** WHAT TO DO **
- A) Name every person mentioned in the dual circulation article.
- B) Repeat the dual circulation article word for word from "The economic policy" up to and including "the outside world.".
- C) Go on with the dual circulation article from its last sentence.

** PAGE EXCERPT **
Domestic-international dual circulation (simplified Chinese: 国内国际双循环; traditional Chinese: 國內國際雙循環; pinyin: guónèi guójì shuāng xúnhuán) is a strategy to reorient China's economy by prioritizing domestic consumption ("internal circulation") while remaining open to international trade and investment ("external circulation"). The first academic study on dual circulation defined it as "the domestic consumption-driven economic rebalancing to achieve sustainable economic development".
The economic policy of dual circulation was put forward on 14 May 2020 by the Politburo Standing Committee of the Chinese Communist Party (CCP) and later revised by CCP General Secretary Xi Jinping to stress prioritizing "internal circulation". Dual circulation involves expanding domestic demand, focusing on the domestic market, improving the country's capacity for innovation, reducing dependence on foreign markets, and at the same time remaining open to the outside world.
The intellectual predecessor of dual circulation was the "great international circulation", a strategy of economic growth through export-oriented production, articulated by Wang Jian during the era of former paramount leader Deng Xiaoping.
In 2020, the COVID-19 pandemic brought a global economic downturn and a decline in demand. Along with the China–United States trade war and American trade restrictions against Huawei and other Chinese firms, this has forced the Chinese government to adopt a domestic focus.
On 14 May 2020, the CCP Politburo Standing Committee proposed a "new development program of mutual benefit through domestic-international dual circulation". On 23 May 2020, at the Chinese People's Political Consultative Conference 13th national committee, Xi Jinping said the country needed a development program that "takes the domestic market as the mainstay while letting internal and external markets boost each other". On 4 November 2020, during his keynote speech by video at the opening ceremony for the third China International Import Expo, Xi said that this policy "is not any kind of closed-off domestic circulation, but rather an increasingly open domestic-international dual circulation, not just for China's own development needs, but also to benefit the people of all countries". Assistant head of the CCP Central Financial and Economic Affairs Commission office Han Wenxiu said that "the proposal for a new development program that takes the domestic market as the mainstay while letting internal and external markets boost each other is the CCP's practical application of the objective laws of economic development. This is a proactive step, not a passive response; a long-term strategy, not an interim measure."
Some observers say the dual circulation plan is not that different from previous Chinese government efforts to refocus the economy. As early as 2006, a government work report described a "strategy of expanding domestic consumption...and strengthening the role of consumption in fueling economic development". Julian Gewirtz suggested that the "dual circulation" slogan was introduced to "force focus, mobilization and prioritization".

** DATA SEGMENT **
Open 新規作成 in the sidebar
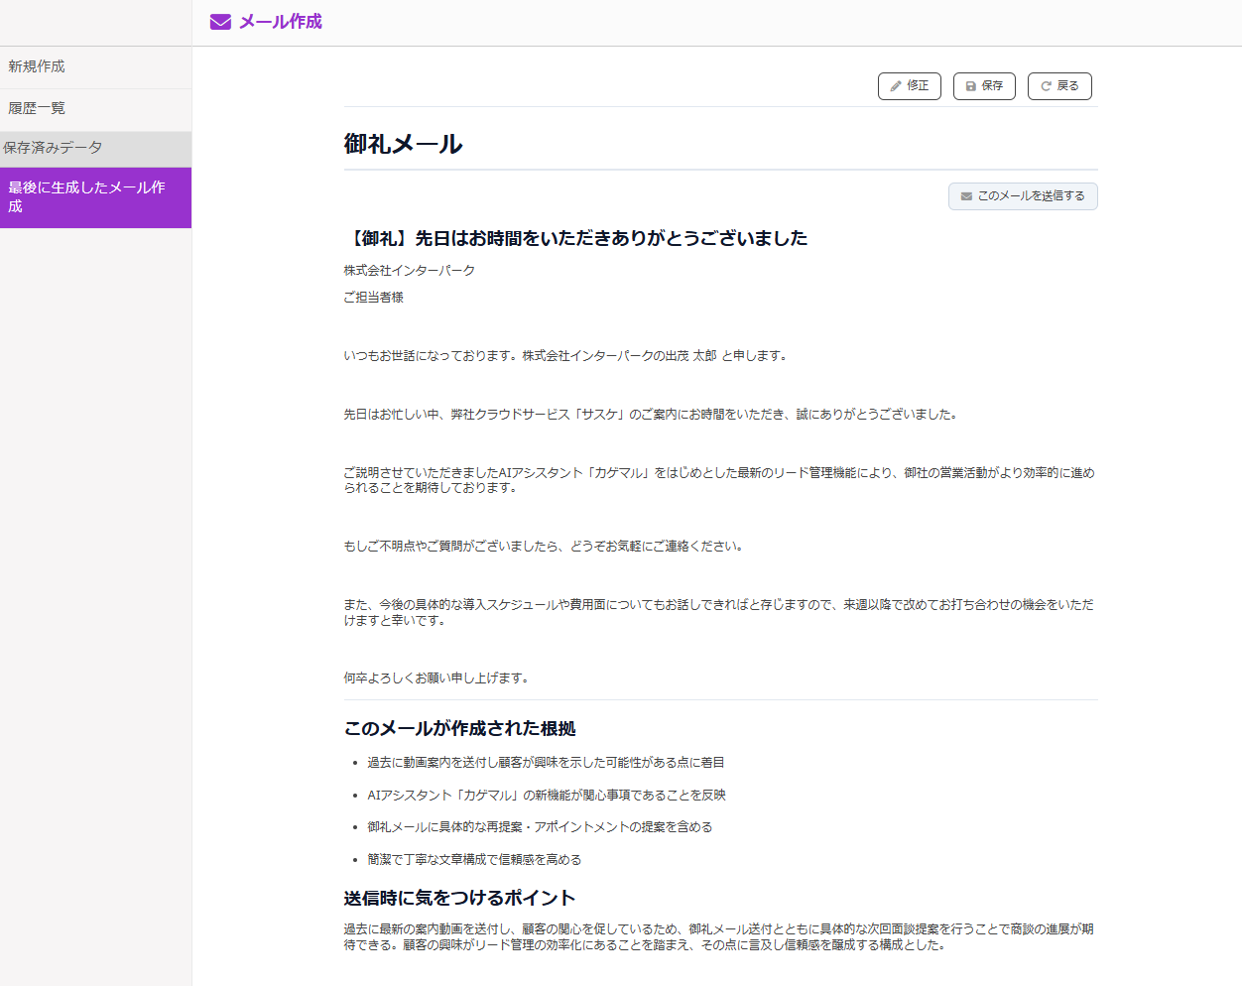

** ANSWERS FOR EACH ITEM **
- A) Xi Jinping, Wang Jian, Deng Xiaoping, Han Wenxiu, Julian Gewirtz

- B)
The economic policy of dual circulation was put forward on 14 May 2020 by the Politburo Standing Committee of the Chinese Communist Party (CCP) and later revised by CCP General Secretary Xi Jinping to stress prioritizing "internal circulation". Dual circulation involves expanding domestic demand, focusing on the domestic market, improving the country's capacity for innovation, reducing dependence on foreign markets, and at the same time remaining open to the outside world.

- C)
Analysts said that the strategy would involve supporting domestic businesses and reducing China's dependence on imports, including for energy, microchips, and other technology. Economist Yu Yongding said that a key part of the project should be ensuring China's food and energy security. Economist Yao Yang described the policy as a response to worsening China–United States relations, saying that "China needs to prepare for the worst-case scenario".
Dual circulation also involves growing the Chinese middle class in order to increase domestic consumption. Economist Michael Pettis said that the plan would require transferring wealth from the government to private citizens, which would not be easy. According to the South China Morning Post, in late 2020 it remained "unclear whether China is ready to make such deep-rooted changes".
The Economist summarized the strategy as "keeping China open to the world (the 'great international circulation'), while reinforcing its own market (the 'great domestic circulation')". More specifically, The Economist said that dual circulation involves making the Chinese economy more open to foreign companies in order to make them dependent on China, which in turn would give the Chinese government more geopolitical leverage.
In 2021, a team of researchers at Nanjing University of Information Science and Technology presented the first academic study on "Dual Circulation". It identified key factors responsible for it, and presented its first comprehensive definition.
Dual circulation is part of China's 14th five-year plan (2021–2025). Proposals for implementing the policy include government support for domestic technology companies and working to attract more foreign investment. Analyst Wang Wenof the Chongyang Institute for Financial Studies speculated that it would include government support for the service and energy sectors.